[<prev] [next>] [<thread-prev] [thread-next>] [day] [month] [year] [list]
Message-ID: <20230419193432.GA220432@bhelgaas>
Date: Wed, 19 Apr 2023 14:34:32 -0500
From: Bjorn Helgaas <helgaas@...nel.org>
To: Andy Shevchenko <andriy.shevchenko@...ux.intel.com>
Cc: Rob Herring <robh@...nel.org>,
Donald Hunter <donald.hunter@...il.com>,
"Rafael J. Wysocki" <rafael@...nel.org>,
linux-kernel@...r.kernel.org, linux-pci@...r.kernel.org,
Bjorn Helgaas <bhelgaas@...gle.com>, netdev@...r.kernel.org,
Jesse Brandeburg <jesse.brandeburg@...el.com>,
Tony Nguyen <anthony.l.nguyen@...el.com>
Subject: Re: [BUG] net, pci: 6.3-rc1-4 hangs during boot on PowerEdge R620
with igb
On Wed, Apr 12, 2023 at 04:20:33PM +0300, Andy Shevchenko wrote:
> On Tue, Apr 11, 2023 at 02:02:03PM -0500, Rob Herring wrote:
> > On Tue, Apr 11, 2023 at 7:53 AM Donald Hunter <donald.hunter@...il.com> wrote:
> > > Bjorn Helgaas <helgaas@...nel.org> writes:
> > > > On Mon, Apr 10, 2023 at 04:10:54PM +0100, Donald Hunter wrote:
> > > >> On Sun, 2 Apr 2023 at 23:55, Bjorn Helgaas <helgaas@...nel.org> wrote:
> > > >> > On Sat, Apr 01, 2023 at 01:52:25PM +0100, Donald Hunter wrote:
> > > >> > > On Fri, 31 Mar 2023 at 20:42, Bjorn Helgaas <helgaas@...nel.org> wrote:
> > > >> > > >
> > > >> > > > I assume this igb NIC (07:00.0) must be built-in (not a plug-in card)

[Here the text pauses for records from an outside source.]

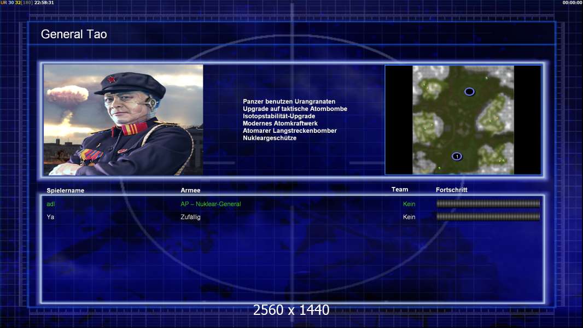Screen dimensions: 583x328
Task: Click the Fortschritt column header
Action: point(451,190)
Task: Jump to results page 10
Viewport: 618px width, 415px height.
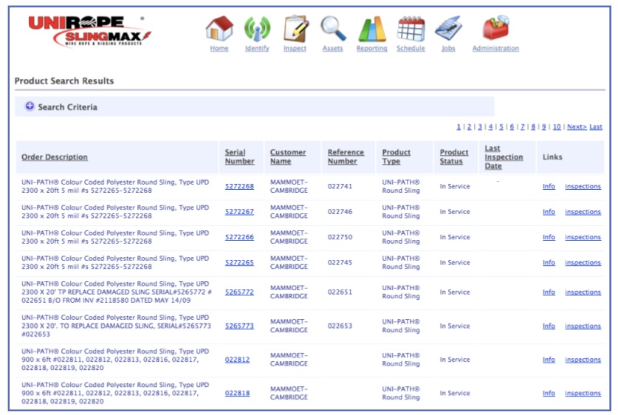Action: click(557, 127)

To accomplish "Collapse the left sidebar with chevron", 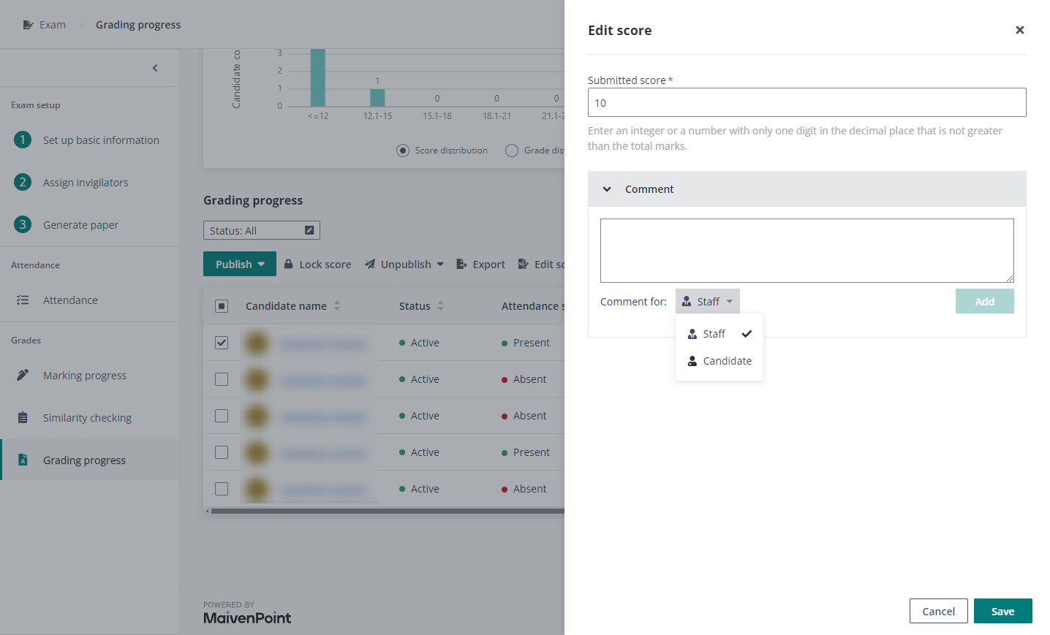I will tap(155, 68).
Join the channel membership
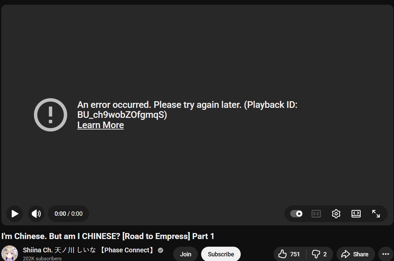Image resolution: width=394 pixels, height=261 pixels. pyautogui.click(x=186, y=254)
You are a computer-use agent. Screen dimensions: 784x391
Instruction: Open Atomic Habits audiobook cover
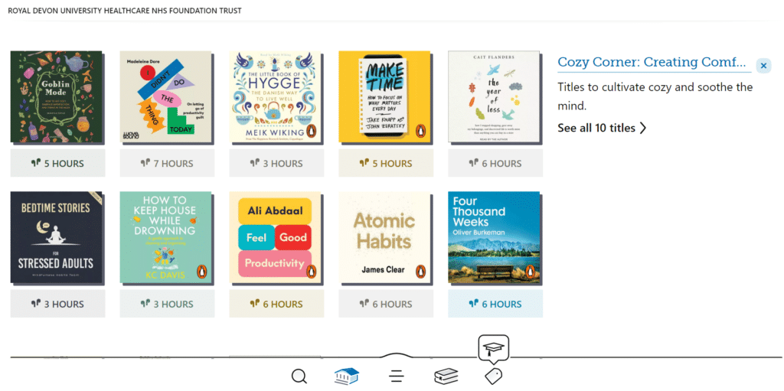[385, 238]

> > > >> > > > because it apparently has an ACPI firmware node, and there's something
> > > >> > > > we don't expect about its status?
> > > >> > >
> > > >> > > Yes they are built-in, to my knowledge.
> > > >> > >
> > > >> > > > Hopefully Rob will look at this. If I were looking, I would be
> > > >> > > > interested in acpidump to see what's in the DSDT.
> > > >> > >
> > > >> > > I can get an acpidump. Is there a preferred way to share the files, or just
> > > >> > > an email attachment?
> > > >> >
> > > >> > I think by default acpidump produces ASCII that can be directly
> > > >> > included in email. http://vger.kernel.org/majordomo-info.html says
> > > >> > 100K is the limit for vger mailing lists. Or you could open a report
> > > >> > at https://bugzilla.kernel.org and attach it there, maybe along with a
> > > >> > complete dmesg log and "sudo lspci -vv" output.
> > > >>
> > > >> Apologies for the delay, I was unable to access the machine while travelling.
> > > >>
> > > >> https://bugzilla.kernel.org/show_bug.cgi?id=217317
> > > >
> > > > Thanks for that! Can you boot a kernel with 6fffbc7ae137 reverted
> > > > with this in the kernel parameters:
> > > >
> > > > dyndbg="file drivers/acpi/* +p"
> > > >
> > > > and collect the entire dmesg log?
> > >
> > > Added to the bugzilla report.
> >
> > Rafael, Andy, Any ideas why fwnode_device_is_available() would return
> > false for a built-in PCI device with a ACPI device entry? The only
> > thing I see in the log is it looks like the parent PCI bridge/bus
> > doesn't have ACPI device entry (based on "[ 0.913389] pci_bus
> > 0000:07: No ACPI support"). For DT, if the parent doesn't have a node,
> > then the child can't. Not sure on ACPI.
>
> Thanks for the Cc'ing. I haven't checked anything yet, but from the above it
> sounds like a BIOS issue. If PCI has no ACPI companion tree, then why the heck
> one of the devices has the entry? I'm not even sure this is allowed by ACPI
> specification, but as I said, I just solely used the above mail.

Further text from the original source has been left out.